>>>

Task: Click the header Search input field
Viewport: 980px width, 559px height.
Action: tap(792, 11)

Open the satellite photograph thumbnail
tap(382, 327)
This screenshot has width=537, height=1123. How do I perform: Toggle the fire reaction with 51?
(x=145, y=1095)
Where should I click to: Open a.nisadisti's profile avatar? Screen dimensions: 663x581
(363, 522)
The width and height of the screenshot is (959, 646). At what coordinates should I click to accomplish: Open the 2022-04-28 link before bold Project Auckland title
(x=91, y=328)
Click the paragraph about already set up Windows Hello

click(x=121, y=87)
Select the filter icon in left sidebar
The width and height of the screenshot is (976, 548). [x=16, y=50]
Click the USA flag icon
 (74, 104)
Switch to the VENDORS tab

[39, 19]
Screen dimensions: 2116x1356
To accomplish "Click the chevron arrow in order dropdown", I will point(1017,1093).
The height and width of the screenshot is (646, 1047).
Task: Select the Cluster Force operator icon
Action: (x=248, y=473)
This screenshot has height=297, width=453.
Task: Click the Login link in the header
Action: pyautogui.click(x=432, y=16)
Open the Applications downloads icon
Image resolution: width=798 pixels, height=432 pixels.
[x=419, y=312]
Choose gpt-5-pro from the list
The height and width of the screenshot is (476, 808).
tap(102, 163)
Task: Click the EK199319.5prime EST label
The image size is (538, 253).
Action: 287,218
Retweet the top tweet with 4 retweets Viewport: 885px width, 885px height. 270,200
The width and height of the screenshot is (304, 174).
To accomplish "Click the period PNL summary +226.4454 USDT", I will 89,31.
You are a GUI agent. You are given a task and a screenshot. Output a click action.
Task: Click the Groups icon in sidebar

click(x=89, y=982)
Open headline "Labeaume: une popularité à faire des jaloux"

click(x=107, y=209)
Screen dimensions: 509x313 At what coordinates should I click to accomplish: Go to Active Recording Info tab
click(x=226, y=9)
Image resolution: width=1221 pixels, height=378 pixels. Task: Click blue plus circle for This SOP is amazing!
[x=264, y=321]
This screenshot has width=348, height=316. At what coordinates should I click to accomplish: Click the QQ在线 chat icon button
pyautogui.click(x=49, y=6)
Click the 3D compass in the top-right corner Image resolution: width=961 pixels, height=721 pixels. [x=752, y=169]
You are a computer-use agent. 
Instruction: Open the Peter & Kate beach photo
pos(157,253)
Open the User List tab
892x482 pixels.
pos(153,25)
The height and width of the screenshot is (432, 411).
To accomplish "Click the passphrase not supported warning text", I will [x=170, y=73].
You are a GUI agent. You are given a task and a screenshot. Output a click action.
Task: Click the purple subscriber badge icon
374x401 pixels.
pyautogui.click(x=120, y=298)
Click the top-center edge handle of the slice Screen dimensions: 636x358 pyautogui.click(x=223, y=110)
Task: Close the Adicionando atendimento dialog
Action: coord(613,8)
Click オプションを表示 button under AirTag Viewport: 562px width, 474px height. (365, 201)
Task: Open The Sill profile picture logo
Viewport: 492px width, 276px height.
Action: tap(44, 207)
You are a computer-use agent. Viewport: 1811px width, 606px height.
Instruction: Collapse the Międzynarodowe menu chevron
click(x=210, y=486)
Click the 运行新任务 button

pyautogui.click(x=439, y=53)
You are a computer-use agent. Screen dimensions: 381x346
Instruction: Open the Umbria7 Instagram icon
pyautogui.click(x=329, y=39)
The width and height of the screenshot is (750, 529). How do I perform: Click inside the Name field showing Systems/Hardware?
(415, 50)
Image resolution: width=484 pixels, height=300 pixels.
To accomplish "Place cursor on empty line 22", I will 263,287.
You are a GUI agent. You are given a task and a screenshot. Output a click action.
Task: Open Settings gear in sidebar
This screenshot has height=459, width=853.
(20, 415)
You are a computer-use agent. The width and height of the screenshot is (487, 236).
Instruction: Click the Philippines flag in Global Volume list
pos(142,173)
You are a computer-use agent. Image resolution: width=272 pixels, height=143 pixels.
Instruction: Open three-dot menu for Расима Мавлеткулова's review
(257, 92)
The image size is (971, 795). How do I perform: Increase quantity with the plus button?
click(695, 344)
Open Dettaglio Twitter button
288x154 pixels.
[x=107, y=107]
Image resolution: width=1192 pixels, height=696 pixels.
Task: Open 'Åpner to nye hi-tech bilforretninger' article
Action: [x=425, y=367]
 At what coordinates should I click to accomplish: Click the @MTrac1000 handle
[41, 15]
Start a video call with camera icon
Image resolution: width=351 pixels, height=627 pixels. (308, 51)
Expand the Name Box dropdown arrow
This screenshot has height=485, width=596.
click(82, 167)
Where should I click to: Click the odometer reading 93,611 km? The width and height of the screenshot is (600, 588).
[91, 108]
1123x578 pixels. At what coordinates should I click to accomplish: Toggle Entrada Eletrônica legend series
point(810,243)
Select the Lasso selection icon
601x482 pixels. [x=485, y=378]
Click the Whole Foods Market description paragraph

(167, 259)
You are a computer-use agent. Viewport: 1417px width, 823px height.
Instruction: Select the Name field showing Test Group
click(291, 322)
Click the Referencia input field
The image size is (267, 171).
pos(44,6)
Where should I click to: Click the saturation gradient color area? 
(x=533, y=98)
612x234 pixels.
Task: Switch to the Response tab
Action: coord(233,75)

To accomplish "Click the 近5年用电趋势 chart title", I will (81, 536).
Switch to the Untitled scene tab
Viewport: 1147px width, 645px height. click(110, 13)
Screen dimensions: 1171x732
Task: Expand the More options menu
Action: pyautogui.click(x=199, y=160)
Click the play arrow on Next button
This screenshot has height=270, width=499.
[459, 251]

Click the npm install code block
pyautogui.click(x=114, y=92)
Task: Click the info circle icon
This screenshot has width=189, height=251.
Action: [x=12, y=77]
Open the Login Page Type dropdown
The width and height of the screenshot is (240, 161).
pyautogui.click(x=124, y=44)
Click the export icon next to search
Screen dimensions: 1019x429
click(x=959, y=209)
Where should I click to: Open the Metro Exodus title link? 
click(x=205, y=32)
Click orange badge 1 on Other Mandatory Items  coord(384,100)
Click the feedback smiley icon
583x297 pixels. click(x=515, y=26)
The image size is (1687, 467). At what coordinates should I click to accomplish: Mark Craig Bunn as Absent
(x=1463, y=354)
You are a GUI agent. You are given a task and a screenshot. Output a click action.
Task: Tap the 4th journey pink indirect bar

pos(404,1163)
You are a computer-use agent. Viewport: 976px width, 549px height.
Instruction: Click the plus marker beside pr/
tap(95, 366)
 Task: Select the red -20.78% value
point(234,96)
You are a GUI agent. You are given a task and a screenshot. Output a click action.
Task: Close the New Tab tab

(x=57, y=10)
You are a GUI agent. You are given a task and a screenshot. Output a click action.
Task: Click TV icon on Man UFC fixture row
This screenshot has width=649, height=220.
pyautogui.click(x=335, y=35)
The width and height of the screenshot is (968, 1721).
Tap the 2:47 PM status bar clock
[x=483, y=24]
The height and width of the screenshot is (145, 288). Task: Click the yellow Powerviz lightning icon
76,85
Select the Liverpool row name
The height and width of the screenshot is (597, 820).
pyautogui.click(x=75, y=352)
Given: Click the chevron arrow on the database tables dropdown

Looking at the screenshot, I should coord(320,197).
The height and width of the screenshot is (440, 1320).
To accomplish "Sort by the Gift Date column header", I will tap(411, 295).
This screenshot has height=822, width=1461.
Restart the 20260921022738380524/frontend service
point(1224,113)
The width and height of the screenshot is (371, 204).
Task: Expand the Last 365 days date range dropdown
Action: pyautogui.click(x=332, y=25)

<<<

▶ _EXERCISE DESCRIPTION_: For every line in the material, write out an exact copy.

▶ _RESULT OF THE EXERCISE_:
Task: Click the header Search input field
Viewport: 980px width, 559px height.
Action: tap(792, 11)

Open the satellite photograph thumbnail
tap(382, 327)
This screenshot has width=537, height=1123. How do I perform: Toggle the fire reaction with 51?
(x=145, y=1095)
Where should I click to: Open a.nisadisti's profile avatar? Screen dimensions: 663x581
(363, 522)
The width and height of the screenshot is (959, 646). At what coordinates should I click to accomplish: Open the 2022-04-28 link before bold Project Auckland title
(x=91, y=328)
Click the paragraph about already set up Windows Hello

click(x=121, y=87)
Select the filter icon in left sidebar
The width and height of the screenshot is (976, 548). [x=16, y=50]
Click the USA flag icon
 (74, 104)
Switch to the VENDORS tab

[39, 19]
Screen dimensions: 2116x1356
To accomplish "Click the chevron arrow in order dropdown", I will point(1017,1093).
The height and width of the screenshot is (646, 1047).
Task: Select the Cluster Force operator icon
Action: (x=248, y=473)
This screenshot has height=297, width=453.
Task: Click the Login link in the header
Action: pyautogui.click(x=432, y=16)
Open the Applications downloads icon
Image resolution: width=798 pixels, height=432 pixels.
[x=419, y=312]
Choose gpt-5-pro from the list
The height and width of the screenshot is (476, 808).
tap(102, 163)
Task: Click the EK199319.5prime EST label
The image size is (538, 253).
Action: 287,218
Retweet the top tweet with 4 retweets Viewport: 885px width, 885px height. 270,200
The width and height of the screenshot is (304, 174).
To accomplish "Click the period PNL summary +226.4454 USDT", I will 89,31.
You are a GUI agent. You are given a task and a screenshot. Output a click action.
Task: Click the Groups icon in sidebar

click(x=89, y=982)
Open headline "Labeaume: une popularité à faire des jaloux"

click(x=107, y=209)
Screen dimensions: 509x313 At what coordinates should I click to accomplish: Go to Active Recording Info tab
click(x=226, y=9)
Image resolution: width=1221 pixels, height=378 pixels. Task: Click blue plus circle for This SOP is amazing!
[x=264, y=321]
This screenshot has width=348, height=316. At what coordinates should I click to accomplish: Click the QQ在线 chat icon button
pyautogui.click(x=49, y=6)
Click the 3D compass in the top-right corner Image resolution: width=961 pixels, height=721 pixels. [x=752, y=169]
You are a computer-use agent. 
Instruction: Open the Peter & Kate beach photo
pos(157,253)
Open the User List tab
892x482 pixels.
pos(153,25)
The height and width of the screenshot is (432, 411).
To accomplish "Click the passphrase not supported warning text", I will [x=170, y=73].
You are a GUI agent. You are given a task and a screenshot. Output a click action.
Task: Click the purple subscriber badge icon
374x401 pixels.
pyautogui.click(x=120, y=298)
Click the top-center edge handle of the slice Screen dimensions: 636x358 pyautogui.click(x=223, y=110)
Task: Close the Adicionando atendimento dialog
Action: coord(613,8)
Click オプションを表示 button under AirTag Viewport: 562px width, 474px height. (365, 201)
Task: Open The Sill profile picture logo
Viewport: 492px width, 276px height.
Action: tap(44, 207)
You are a computer-use agent. Viewport: 1811px width, 606px height.
Instruction: Collapse the Międzynarodowe menu chevron
click(x=210, y=486)
Click the 运行新任务 button

pyautogui.click(x=439, y=53)
You are a computer-use agent. Screen dimensions: 381x346
Instruction: Open the Umbria7 Instagram icon
pyautogui.click(x=329, y=39)
The width and height of the screenshot is (750, 529). How do I perform: Click inside the Name field showing Systems/Hardware?
(415, 50)
Image resolution: width=484 pixels, height=300 pixels.
To accomplish "Place cursor on empty line 22", I will 263,287.
You are a GUI agent. You are given a task and a screenshot. Output a click action.
Task: Open Settings gear in sidebar
This screenshot has height=459, width=853.
(20, 415)
You are a computer-use agent. The width and height of the screenshot is (487, 236).
Instruction: Click the Philippines flag in Global Volume list
pos(142,173)
You are a computer-use agent. Image resolution: width=272 pixels, height=143 pixels.
Instruction: Open three-dot menu for Расима Мавлеткулова's review
(257, 92)
The image size is (971, 795). How do I perform: Increase quantity with the plus button?
click(695, 344)
Open Dettaglio Twitter button
288x154 pixels.
[x=107, y=107]
Image resolution: width=1192 pixels, height=696 pixels.
Task: Open 'Åpner to nye hi-tech bilforretninger' article
Action: [x=425, y=367]
 At what coordinates should I click to accomplish: Click the @MTrac1000 handle
[41, 15]
Start a video call with camera icon
Image resolution: width=351 pixels, height=627 pixels. (308, 51)
Expand the Name Box dropdown arrow
This screenshot has height=485, width=596.
click(82, 167)
Where should I click to: Click the odometer reading 93,611 km? The width and height of the screenshot is (600, 588).
[91, 108]
1123x578 pixels. At what coordinates should I click to accomplish: Toggle Entrada Eletrônica legend series
point(810,243)
Select the Lasso selection icon
601x482 pixels. [x=485, y=378]
Click the Whole Foods Market description paragraph

(167, 259)
You are a computer-use agent. Viewport: 1417px width, 823px height.
Instruction: Select the Name field showing Test Group
click(291, 322)
Click the Referencia input field
The image size is (267, 171).
pos(44,6)
Where should I click to: Click the saturation gradient color area? 
(x=533, y=98)
612x234 pixels.
Task: Switch to the Response tab
Action: coord(233,75)

To accomplish "Click the 近5年用电趋势 chart title", I will (81, 536).
Switch to the Untitled scene tab
Viewport: 1147px width, 645px height. click(110, 13)
Screen dimensions: 1171x732
Task: Expand the More options menu
Action: pyautogui.click(x=199, y=160)
Click the play arrow on Next button
This screenshot has height=270, width=499.
[459, 251]

Click the npm install code block
pyautogui.click(x=114, y=92)
Task: Click the info circle icon
This screenshot has width=189, height=251.
Action: [x=12, y=77]
Open the Login Page Type dropdown
The width and height of the screenshot is (240, 161).
pyautogui.click(x=124, y=44)
Click the export icon next to search
Screen dimensions: 1019x429
click(x=959, y=209)
Where should I click to: Open the Metro Exodus title link? 
click(x=205, y=32)
Click orange badge 1 on Other Mandatory Items  coord(384,100)
Click the feedback smiley icon
583x297 pixels. click(x=515, y=26)
The image size is (1687, 467). At what coordinates should I click to accomplish: Mark Craig Bunn as Absent
(x=1463, y=354)
You are a GUI agent. You are given a task and a screenshot. Output a click action.
Task: Tap the 4th journey pink indirect bar

pos(404,1163)
You are a computer-use agent. Viewport: 976px width, 549px height.
Instruction: Click the plus marker beside pr/
tap(95, 366)
 Task: Select the red -20.78% value
point(234,96)
You are a GUI agent. You are given a task and a screenshot. Output a click action.
Task: Close the New Tab tab

(x=57, y=10)
You are a GUI agent. You are given a task and a screenshot. Output a click action.
Task: Click TV icon on Man UFC fixture row
This screenshot has width=649, height=220.
pyautogui.click(x=335, y=35)
The width and height of the screenshot is (968, 1721).
Tap the 2:47 PM status bar clock
[x=483, y=24]
The height and width of the screenshot is (145, 288). Task: Click the yellow Powerviz lightning icon
76,85
Select the Liverpool row name
The height and width of the screenshot is (597, 820).
pyautogui.click(x=75, y=352)
Given: Click the chevron arrow on the database tables dropdown

Looking at the screenshot, I should coord(320,197).
The height and width of the screenshot is (440, 1320).
To accomplish "Sort by the Gift Date column header", I will tap(411, 295).
This screenshot has height=822, width=1461.
Restart the 20260921022738380524/frontend service
point(1224,113)
The width and height of the screenshot is (371, 204).
Task: Expand the Last 365 days date range dropdown
Action: pyautogui.click(x=332, y=25)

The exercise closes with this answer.